China said on Friday it will not agree to any deal tying climate change aid from rich nations to its acceptance of tighter international checks of its greenhouse gas emissions, which it said will grow for some time.
Huang Huikang, the Chinese Foreign Ministry’s special representative for climate change talks, laid bare rifts between Beijing and rich countries, especially the United States, that could trouble high-level negotiations in Cancun, Mexico.
China, the world’s biggest emitter of greenhouse gases from human activity, will be a key player when almost 200 governments meet in Cancun from late this month to try to agree on a “green fund” for poor countries and other building blocks for a comprehensive new agreement to combat global warming.
Cancun is meant to be the stepping stone to a legally binding deal next year that would lock governments into reducing the greenhouse gas pollution holding solar heat in the atmosphere and threatening to trigger dangerous climate change.
Premier Wen Jiabao chaired a meeting of Chinese officials steering climate policy that issued a statement that their government would “work with all sides to achieve a positive outcome in Cancun,” the official Xinhua news agency reported.
But even modest gains at the talks appear tough after bickering between China and the United States, the top greenhouse gas emitters that have also sparred over trade and currency ties.
The U.S., European Union and other governments want China, India and other big emerging economies to shoulder firmer international commitments to control and eventually cut their emissions, and to subject those emissions to tighter monitoring.
Huang said Beijing would not yield on what he said was China’s right to make economic growth an overriding priority.
“Recently, we’ve found that some people have always been making a fuss about so-called (emissions) transparency,” he told a news conference.
The key to success in climate negotiations, he said, was advanced economies leading with big emissions cuts and ensuring more aid and clean technology to help poorer nations.
“These are unconditional and should not be linked to anything else,” he said of rich nations’ efforts.
“This is a strong signal. Previously, we haven’t so strongly stressed that as a matter of principle we believe that improving transparency is not an issue.”
China’s emissions would keep growing for some time, Huang added, but he did not specify for how long.

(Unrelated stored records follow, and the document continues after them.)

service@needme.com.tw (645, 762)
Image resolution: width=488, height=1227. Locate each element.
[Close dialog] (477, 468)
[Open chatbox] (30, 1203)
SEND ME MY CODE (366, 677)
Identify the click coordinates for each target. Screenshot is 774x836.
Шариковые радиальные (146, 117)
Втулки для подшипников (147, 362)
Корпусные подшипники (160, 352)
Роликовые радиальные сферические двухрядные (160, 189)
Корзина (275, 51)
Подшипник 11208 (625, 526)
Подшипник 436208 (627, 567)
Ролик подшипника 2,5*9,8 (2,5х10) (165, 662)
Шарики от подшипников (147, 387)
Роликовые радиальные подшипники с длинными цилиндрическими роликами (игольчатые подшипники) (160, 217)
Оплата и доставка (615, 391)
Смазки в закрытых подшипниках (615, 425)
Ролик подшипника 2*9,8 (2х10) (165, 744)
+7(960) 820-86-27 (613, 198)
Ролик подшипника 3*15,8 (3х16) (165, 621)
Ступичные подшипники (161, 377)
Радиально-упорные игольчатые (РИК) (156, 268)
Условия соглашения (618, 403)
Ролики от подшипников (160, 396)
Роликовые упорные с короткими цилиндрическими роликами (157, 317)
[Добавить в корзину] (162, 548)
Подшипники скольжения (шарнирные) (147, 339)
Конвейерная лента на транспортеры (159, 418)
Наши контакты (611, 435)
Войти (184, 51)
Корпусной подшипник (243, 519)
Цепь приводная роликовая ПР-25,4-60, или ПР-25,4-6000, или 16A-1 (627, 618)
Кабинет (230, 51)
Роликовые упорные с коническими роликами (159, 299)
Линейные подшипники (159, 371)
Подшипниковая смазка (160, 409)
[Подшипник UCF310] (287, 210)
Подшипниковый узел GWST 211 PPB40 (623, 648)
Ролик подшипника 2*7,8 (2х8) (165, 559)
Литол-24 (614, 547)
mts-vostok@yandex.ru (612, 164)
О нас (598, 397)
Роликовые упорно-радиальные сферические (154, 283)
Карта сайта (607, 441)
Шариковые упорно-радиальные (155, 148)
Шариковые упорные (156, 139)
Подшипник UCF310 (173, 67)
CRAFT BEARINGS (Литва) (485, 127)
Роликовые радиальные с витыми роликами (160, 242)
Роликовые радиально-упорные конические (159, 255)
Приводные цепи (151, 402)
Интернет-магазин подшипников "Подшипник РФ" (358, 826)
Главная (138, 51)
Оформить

“China’s overriding priority will be to develop its economy, eliminate poverty and raise people’s welfare, and our energy consumption and (greenhouse gas) emissions will experience reasonable growth for some time,” he said.
Huang’s comments underscored the hurdles to crafting a climate treaty that will accommodate the competing demands of emerging and advanced economies.
Governments failed to agree last year on a new legally binding deal. A meeting in Copenhagen last December ended in rancor between rich and developing countries and created a loose, non-binding accord with many gaps.
China’s emissions have more than doubled since 2000 and have outstripped the United States’. In 2009 its emissions of carbon dioxide from burning fossil fuels were 7.5 billion tonnes, or 24 percent of the global total, according to BP.
Beijing has made a domestic vow to reduce “carbon intensity,” the amount of carbon dioxide emitted for each dollar of economic growth, by 40-45 percent by 2020 compared with 2005. But it says that goal will not be turned into a binding international target.